> _Records for this task_
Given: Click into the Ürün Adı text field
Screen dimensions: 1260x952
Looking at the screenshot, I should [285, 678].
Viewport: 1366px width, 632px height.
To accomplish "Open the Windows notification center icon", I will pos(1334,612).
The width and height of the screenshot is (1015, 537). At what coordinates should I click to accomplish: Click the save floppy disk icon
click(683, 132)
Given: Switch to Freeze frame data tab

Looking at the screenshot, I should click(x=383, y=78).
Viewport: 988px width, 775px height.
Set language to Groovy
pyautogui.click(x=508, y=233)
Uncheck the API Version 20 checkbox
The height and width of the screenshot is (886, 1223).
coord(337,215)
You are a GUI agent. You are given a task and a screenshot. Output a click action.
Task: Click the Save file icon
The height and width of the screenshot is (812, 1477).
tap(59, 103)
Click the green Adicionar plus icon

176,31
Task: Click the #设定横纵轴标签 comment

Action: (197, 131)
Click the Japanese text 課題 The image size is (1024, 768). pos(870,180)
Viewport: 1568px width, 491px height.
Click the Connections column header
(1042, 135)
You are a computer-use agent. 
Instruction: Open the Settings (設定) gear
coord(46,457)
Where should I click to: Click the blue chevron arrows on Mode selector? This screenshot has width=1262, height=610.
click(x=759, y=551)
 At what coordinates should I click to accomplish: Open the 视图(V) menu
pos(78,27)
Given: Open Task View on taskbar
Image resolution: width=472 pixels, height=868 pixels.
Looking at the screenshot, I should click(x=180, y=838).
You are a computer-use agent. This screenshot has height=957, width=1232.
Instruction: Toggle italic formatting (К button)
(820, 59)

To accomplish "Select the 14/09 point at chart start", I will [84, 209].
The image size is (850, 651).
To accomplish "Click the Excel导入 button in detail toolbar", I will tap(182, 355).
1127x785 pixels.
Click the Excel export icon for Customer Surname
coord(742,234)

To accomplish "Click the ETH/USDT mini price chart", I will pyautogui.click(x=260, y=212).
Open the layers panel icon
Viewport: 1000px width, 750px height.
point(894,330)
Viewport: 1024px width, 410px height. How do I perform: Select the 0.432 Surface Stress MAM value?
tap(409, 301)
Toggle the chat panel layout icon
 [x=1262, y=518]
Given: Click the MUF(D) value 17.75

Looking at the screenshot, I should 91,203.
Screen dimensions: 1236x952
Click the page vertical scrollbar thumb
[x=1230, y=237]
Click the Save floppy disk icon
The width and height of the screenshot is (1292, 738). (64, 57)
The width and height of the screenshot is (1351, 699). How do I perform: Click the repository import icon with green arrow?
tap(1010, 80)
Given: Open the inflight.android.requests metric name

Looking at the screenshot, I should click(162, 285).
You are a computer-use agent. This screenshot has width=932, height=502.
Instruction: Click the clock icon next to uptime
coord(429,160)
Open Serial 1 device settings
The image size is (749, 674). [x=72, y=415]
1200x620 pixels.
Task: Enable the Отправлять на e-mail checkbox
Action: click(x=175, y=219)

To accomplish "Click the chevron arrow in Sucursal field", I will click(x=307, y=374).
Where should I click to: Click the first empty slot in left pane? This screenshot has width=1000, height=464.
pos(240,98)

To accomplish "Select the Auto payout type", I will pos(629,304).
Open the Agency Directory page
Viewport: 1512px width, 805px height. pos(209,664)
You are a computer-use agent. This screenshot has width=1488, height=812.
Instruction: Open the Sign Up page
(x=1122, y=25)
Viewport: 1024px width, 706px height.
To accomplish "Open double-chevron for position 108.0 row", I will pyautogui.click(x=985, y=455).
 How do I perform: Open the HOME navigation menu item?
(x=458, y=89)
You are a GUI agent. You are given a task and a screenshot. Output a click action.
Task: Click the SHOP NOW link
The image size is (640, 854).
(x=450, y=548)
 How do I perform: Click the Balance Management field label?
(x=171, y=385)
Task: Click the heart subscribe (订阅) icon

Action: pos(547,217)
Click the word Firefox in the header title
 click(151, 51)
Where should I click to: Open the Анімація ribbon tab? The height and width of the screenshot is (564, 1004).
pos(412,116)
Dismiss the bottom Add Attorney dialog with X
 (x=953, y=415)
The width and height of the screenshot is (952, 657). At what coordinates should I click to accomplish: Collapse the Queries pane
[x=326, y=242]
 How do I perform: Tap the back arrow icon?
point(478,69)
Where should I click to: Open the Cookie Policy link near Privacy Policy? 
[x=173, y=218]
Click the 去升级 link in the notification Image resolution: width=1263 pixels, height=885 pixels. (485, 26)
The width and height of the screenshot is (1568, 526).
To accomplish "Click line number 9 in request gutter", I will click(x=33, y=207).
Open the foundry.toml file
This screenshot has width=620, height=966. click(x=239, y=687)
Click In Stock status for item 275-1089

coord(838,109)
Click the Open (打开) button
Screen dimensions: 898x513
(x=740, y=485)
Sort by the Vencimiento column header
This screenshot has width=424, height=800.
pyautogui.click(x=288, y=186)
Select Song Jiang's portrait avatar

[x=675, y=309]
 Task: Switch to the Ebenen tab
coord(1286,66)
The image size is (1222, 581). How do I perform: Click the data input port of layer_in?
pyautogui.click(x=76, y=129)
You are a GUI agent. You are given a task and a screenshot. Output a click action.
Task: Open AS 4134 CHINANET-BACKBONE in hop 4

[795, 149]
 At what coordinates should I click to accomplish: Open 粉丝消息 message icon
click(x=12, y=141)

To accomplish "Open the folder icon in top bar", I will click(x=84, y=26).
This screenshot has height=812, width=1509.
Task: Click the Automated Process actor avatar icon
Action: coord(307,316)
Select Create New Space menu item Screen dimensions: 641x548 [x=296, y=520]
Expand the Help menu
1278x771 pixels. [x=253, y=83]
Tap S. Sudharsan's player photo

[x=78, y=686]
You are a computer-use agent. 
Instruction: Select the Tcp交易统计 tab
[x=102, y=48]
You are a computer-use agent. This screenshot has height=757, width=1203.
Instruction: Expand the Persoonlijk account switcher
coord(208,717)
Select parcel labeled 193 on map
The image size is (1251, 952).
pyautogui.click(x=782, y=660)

> _Requirement_
Pull out every line of the records that includes the string "computer".

> _Exercise response_
You are a computer-use agent. 
You are a computer-use agent. This screenshot has height=957, width=1232.
You are a computer-use agent. This screenshot has width=932, height=502.
You are a computer-use agent. This screenshot has width=1488, height=812.
You are a computer-use agent. 
You are a computer-use agent. This screenshot has height=757, width=1203.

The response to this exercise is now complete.